- [Aim of the task]
Exact copies of all entries are needed. Pictures are to be left out.
-------- Material for this exercise --------
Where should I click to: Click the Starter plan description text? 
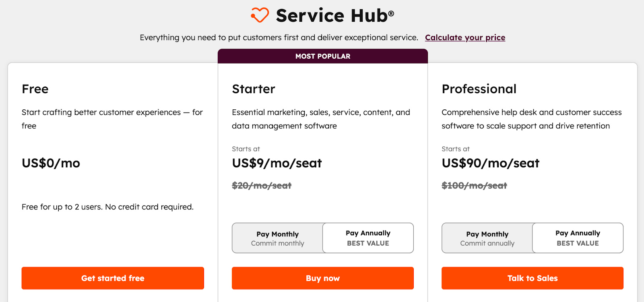tap(321, 119)
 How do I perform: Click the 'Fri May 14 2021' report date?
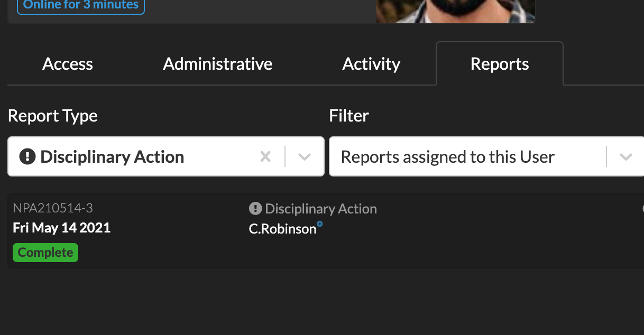[x=61, y=227]
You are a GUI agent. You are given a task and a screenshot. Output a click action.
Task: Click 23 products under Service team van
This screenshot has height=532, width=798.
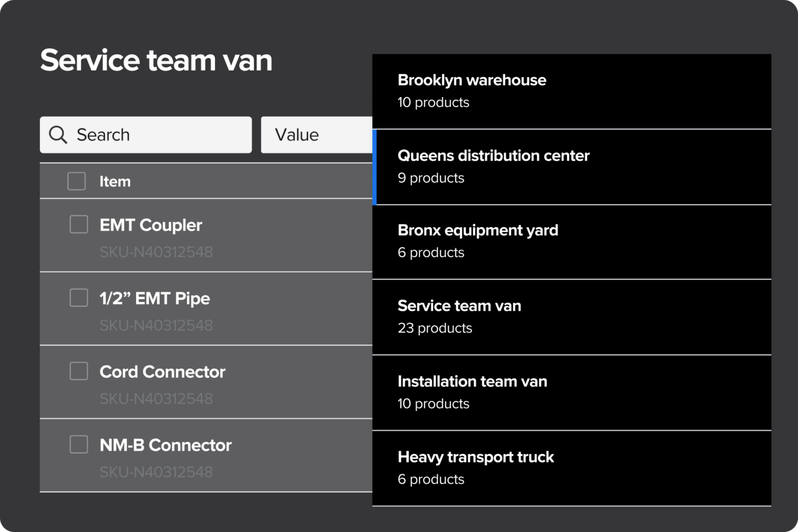point(435,328)
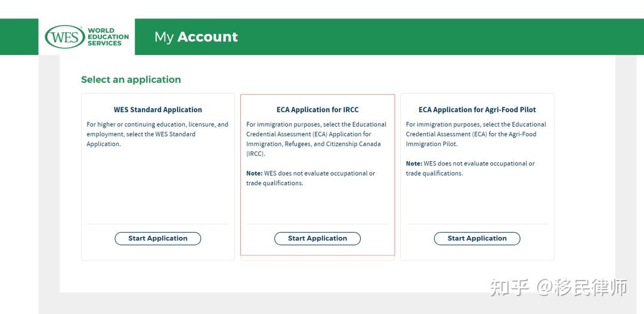644x314 pixels.
Task: Select the ECA Application for Agri-Food Pilot title
Action: [x=477, y=110]
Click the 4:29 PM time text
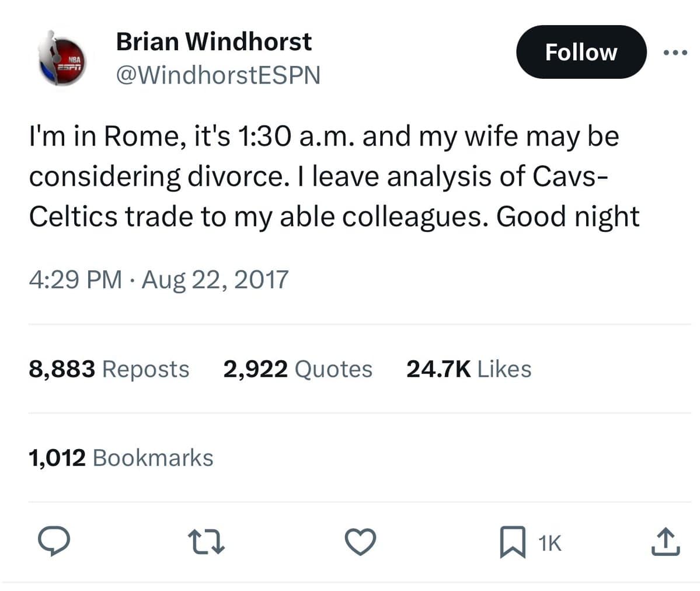 point(75,279)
--------
- [Expected answer]
Where should I click to: Click the Starter plan description text? 
tap(321, 119)
 How do I perform: Click the 'Fri May 14 2021' report date?
[x=61, y=227]
You are a GUI agent. You are given a task and a screenshot. Output a click action.
Task: Click 23 products under Service team van
This screenshot has height=532, width=798.
point(435,328)
644x314 pixels.
Task: Select the ECA Application for Agri-Food Pilot title
Action: [x=477, y=110]
Click the 4:29 PM time text
 point(75,279)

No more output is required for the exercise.